İnsanın sevdiklerini kaybetmesi nasıl bir duygudur?
Kaybedip bir daha izine bile rastlayamamak?
Anne, baba, kardeş, amca, kuzen, dede, anneanne, babaanne, dayı. Birini kaybedince nasıl da üzülür insan. Peki ya onlardan koparılıp, yabancı birileri, yabancı bir dil, din, külturle büyümek zorunda olmak? Başka bir isimle, kimlikle bir başkası olmaya zorlanmak? Yıllarca bu acılarla yaşamak. Yıllarca özlemle yaşamak. Aceba öldüler mi? Yaşıyorlar mı? Neredeler? Ya da nerede öldurulduler/ölduler?

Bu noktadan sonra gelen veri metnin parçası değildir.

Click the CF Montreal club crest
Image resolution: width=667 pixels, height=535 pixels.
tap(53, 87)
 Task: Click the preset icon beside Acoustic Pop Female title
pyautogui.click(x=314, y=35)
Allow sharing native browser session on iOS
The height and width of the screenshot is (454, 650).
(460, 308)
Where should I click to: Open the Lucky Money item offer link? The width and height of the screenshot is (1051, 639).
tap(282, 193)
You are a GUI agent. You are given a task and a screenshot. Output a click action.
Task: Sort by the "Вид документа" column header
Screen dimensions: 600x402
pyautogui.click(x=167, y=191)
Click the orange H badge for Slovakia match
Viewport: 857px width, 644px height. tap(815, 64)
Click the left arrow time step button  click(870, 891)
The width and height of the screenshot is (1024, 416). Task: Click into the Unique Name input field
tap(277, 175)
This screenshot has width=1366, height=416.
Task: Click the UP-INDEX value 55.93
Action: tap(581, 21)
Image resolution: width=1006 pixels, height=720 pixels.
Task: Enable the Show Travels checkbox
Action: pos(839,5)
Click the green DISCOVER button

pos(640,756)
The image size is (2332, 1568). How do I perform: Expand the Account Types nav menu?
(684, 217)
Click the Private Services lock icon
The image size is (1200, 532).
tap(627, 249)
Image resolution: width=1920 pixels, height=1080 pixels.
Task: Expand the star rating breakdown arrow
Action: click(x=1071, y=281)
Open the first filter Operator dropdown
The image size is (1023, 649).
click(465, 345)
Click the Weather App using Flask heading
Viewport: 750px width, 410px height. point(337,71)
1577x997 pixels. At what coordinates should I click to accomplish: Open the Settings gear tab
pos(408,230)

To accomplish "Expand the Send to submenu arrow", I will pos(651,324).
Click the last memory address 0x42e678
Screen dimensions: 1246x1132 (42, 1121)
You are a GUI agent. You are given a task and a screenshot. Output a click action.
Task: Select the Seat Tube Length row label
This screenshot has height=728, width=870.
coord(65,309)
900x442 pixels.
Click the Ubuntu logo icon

İnsan gördüğü onca vahşete rağmen delirmedende yaşayabiliyor ama acı icinde, ozlemle hep eksik kalarak. İçlerine gömüp sakladıkları onca acı hatıralarla sır gibi sakladıkları acılar, kimlikler ve geçmişleriyle kim bilir kaç tane anneanne, babaanne, dede aramızda sessizce yaşayıp göçüp gidiyor. Kitap Avukat Fethiye Çetin'in çok sevdigi Seher ama asıl adı Heranuş olan anneannesinin anılarının anlatımlarıyla oluşmuş. Heranuş'un bir dilegi bir temennisi vardı anarken geçmisi boyle anardı. "O Günler Gitsin Bir Daha Gelmesin".